SAN GIORGIO MORGETO - Il personale dei Comandi Stazione del Corpo Forestale di San Giorgio Morgeto e di Mammola,

nel comprensorio del Parco Nazionale dell’Aspromonte, ha eseguito un’attività  volta alla difesa dell’Ambiente. In particolare nel corso di un servizio di controllo del territorio, la pattuglia operante notava la presenza di una costruzione in itinere nella località Zomaro in agro del comune di Cittanova  (RC), consistente in lavori di ampliamento su un vecchio fabbricato.

Il lotto di terreno, limitrofo ad una zona boscata di alto fusto di faggio, era chiuso da un cancello di ferro e completamente recintato ma erano ben visibili una betoniera, mattoni semipieni , cumuli di sabbia , sacchi di cemento, armature in ferro per la realizzazione dei cordoli in calcestruzzo e cumuli di materiale di risulta. Era invece completamente assente il cartello indicante i dati relativi all’intervento che si stava realizzando, riportante le autorizzazioni, il nome del titolare dell’immobile, del progettista, del direttore dei lavori e della ditta appaltatrice.
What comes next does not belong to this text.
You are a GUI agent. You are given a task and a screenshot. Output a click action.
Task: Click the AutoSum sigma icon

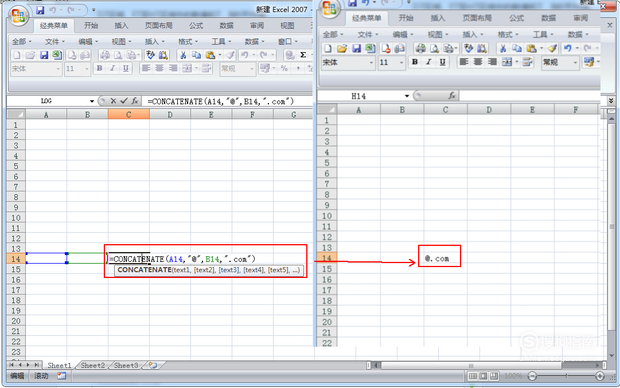coord(303,55)
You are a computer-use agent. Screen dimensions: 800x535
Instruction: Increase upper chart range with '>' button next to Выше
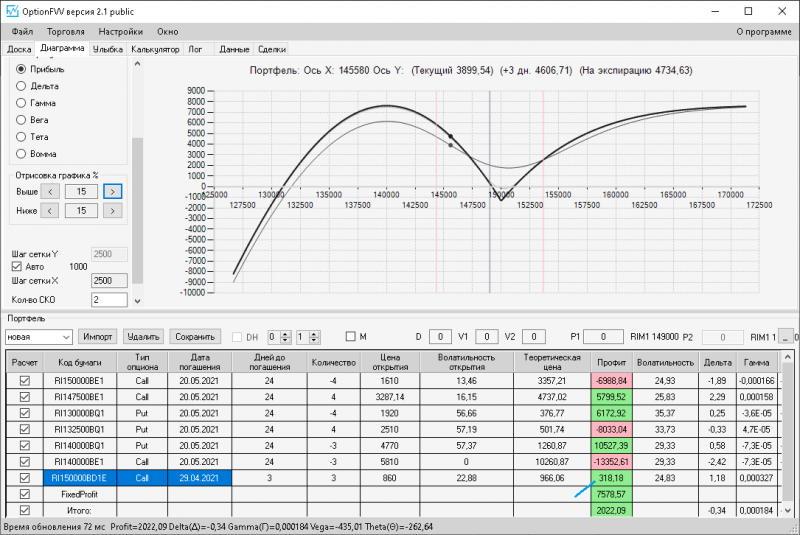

Verificando le coordinate GPS si è giunti all’identificazione catastale e all’accertamento del proprietario del terreno che ricade pienamente nel Parco Nazionale D’Aspromonte, zona sottoposta a vincolo paesaggistico-ambientale e a vincolo idrogeologico; il soggetto ha dichiarato di aver presentato al comune una comunicazione di intervento di manutenzione straordinaria per rimozione dell’umidità sulle pareti e sul tetto ma da quanto  è stato accertato  dal sopralluogo effettuato dagli agenti forestali, sono stati realizzati  lavori di carattere strutturale che hanno comportato un aumento della cubatura esistente fino a  mq 115.

Inoltre, da ulteriori attività di indagine si è evidenziato che il fabbricato rientrava tra quelli realizzati abusivamente, censiti dal comune e mai sanati; quindi accertato che le opere edilizie sono state realizzate abusivamente senza permesso di costruire, senza nulla osta dell’Ente Parco per il vincolo paesaggistico-ambientale e vincolo idrogeologico si è proceduto, oltre alla denuncia del committente dei lavori C.G. di anni 61 di Cittanova (RC), all’immediato sequestro dei manufatti con apposizione dei sigilli.